**WHAT IS NEEDED:**
Continue the passage below on the UN's 2010 claims of progress in preventing mother-to-child transmission of HIV, starting after its final sentence.

A set of reports issued by UN agencies in time for World AIDS Day 2010 announced advances in programs aimed at “preventing mother-to-child transmission of HIV (PMTCT).” But the assertions of progress for women set out in the UNAIDS Report on the Global AIDS Epidemic 2010 and UNICEF’s Children and AIDS: 5th Stocktaking Report do not hold up under scrutiny. And claiming that full success can be achieved by 2015 is as misleading as the program’s very name, which points a finger of blame at infected mothers. One simple step toward respect for mothers’ rights would be a change of names, to “prevention of vertical transmission.” Other steps are far more urgently required.

The UN announced this week that “53 per cent of women in need received antiretrovirals for PMTCT.” Relying on partial data that make true comparisons across years nearly impossible, the reports compared the 2010 percentage with a 15 percent marker reached in 2005. Media packets did not mention that this year’s total included women who were prescribed only single-dose nevirapine. That quick fix is no longer recommended by the World Health Organization (WHO) because it falls so short of acceptable standards of care, but worse, because it puts mothers and babies at risk.

About a third of women who are given a single dose of nevirapine during childbirth will develop resistance to that class of drugs. Later, when their HIV disease progresses and they need treatment to stay alive, the antiretroviral regimens used in most developing countries may not work. Over 50 percent of the babies exposed to single-dose nevirapine will also develop drug-resistant HIV.

**RECORD SET:**

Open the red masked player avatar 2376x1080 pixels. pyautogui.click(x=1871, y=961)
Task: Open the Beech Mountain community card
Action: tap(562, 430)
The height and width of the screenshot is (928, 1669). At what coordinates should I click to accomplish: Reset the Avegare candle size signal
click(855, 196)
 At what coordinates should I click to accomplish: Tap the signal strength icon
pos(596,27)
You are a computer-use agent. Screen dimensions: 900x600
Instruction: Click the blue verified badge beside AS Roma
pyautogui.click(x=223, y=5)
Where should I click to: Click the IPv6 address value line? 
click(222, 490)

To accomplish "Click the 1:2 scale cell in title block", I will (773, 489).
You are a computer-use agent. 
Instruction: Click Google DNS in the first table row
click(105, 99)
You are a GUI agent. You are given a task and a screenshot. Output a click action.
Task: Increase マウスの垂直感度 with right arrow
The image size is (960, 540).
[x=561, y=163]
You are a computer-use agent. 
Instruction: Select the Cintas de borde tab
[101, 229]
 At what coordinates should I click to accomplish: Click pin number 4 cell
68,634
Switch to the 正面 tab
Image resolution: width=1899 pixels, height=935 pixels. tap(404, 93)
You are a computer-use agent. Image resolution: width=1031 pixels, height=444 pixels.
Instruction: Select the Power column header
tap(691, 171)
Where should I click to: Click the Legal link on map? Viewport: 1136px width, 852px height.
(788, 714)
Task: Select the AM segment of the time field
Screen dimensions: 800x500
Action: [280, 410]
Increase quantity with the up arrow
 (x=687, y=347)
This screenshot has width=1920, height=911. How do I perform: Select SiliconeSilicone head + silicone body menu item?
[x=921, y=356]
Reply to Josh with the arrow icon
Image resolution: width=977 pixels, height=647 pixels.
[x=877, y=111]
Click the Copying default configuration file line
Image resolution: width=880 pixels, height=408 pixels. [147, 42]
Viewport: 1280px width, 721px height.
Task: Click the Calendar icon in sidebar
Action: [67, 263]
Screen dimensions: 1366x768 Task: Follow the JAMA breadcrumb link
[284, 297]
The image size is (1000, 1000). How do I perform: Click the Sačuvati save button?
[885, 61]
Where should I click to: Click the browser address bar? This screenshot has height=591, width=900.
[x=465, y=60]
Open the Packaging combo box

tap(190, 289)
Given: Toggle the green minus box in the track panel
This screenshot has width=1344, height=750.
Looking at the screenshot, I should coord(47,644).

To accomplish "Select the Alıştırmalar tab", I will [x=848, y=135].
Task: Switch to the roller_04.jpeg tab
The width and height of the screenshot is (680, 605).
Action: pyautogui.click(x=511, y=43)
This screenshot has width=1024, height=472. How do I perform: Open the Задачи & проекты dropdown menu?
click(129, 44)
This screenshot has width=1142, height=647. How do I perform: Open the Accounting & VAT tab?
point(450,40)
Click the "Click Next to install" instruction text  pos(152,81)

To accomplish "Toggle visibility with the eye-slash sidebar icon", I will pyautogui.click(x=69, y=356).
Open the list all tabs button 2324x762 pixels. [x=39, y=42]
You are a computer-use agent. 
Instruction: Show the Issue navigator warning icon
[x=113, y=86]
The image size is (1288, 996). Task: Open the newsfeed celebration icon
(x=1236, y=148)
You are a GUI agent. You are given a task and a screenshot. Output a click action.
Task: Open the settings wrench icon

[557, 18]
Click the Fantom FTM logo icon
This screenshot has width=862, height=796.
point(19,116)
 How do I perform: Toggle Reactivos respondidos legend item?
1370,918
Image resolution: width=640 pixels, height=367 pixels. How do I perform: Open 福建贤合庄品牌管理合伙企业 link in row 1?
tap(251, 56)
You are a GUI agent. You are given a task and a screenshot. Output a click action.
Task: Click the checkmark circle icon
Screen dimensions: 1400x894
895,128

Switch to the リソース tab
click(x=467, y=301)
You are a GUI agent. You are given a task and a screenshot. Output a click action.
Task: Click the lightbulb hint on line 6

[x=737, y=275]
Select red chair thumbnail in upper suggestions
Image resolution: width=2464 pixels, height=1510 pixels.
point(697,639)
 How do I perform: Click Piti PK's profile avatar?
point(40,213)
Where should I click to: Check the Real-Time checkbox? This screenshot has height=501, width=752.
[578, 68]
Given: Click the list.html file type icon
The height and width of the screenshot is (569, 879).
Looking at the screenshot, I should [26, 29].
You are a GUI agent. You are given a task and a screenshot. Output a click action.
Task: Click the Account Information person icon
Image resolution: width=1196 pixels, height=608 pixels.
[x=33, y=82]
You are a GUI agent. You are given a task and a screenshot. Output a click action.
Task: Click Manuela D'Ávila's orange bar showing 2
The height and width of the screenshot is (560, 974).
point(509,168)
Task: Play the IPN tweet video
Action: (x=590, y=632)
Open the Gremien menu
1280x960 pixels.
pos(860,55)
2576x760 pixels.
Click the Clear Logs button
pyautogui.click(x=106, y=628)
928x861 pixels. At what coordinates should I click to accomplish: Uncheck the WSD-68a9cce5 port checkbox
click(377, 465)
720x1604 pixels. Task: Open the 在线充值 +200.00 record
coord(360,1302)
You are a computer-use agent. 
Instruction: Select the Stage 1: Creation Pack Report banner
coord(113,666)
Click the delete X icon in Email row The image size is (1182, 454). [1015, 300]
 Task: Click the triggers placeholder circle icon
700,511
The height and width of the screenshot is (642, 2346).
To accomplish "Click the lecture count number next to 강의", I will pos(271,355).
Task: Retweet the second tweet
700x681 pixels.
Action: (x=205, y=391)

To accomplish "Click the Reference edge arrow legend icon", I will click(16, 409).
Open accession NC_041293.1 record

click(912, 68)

**WRITTEN ANSWER:**
Even the pharmaceutical company that patented nevirapine has since discouraged its use in single doses to prevent vertical transmission. But it was still prescribed to many program beneficiaries, and that was still described by the UN as a 2010 success story. Of the four countries in sub-Saharan Africa applauded for achieving the UN’s 80 percent coverage goal, three — Namibia, South Africa and Swaziland — reached the target in part by prescribing single-dose nevirapine; in Namibia, 48 percent of women enrolled in the program received it. In Ethiopia and India, single-dose nevirapine was prescribed to all the women treated, and yet both countries earned a tick on the UN ledger that marks progress toward “virtual elimination of mother-to-child transmission.”

AIDS-Free World’s own stocktaking leads us to conclusions starkly at odds with the UN’s assessment. The truth can be found by poring over this week’s and other recent UN reports, and cobbling together pieces of fact scattered across hundreds of inside pages. They tell a different story than the one presented this week, about a program with five characteristics that the public, the media and HIV-positive women should know:

First, in the UN reports, progress toward ending mother-to-child transmission is not measured by counting the babies protected from HIV. It is estimated by counting the women given drugs to prevent transmission, and then calculating the likelihood that the drugs succeeded. So far, no real data exists that establishes how many infant lives have actually been saved. The claim that an “HIV-free generation” is within reach is based on guesswork, not evidence.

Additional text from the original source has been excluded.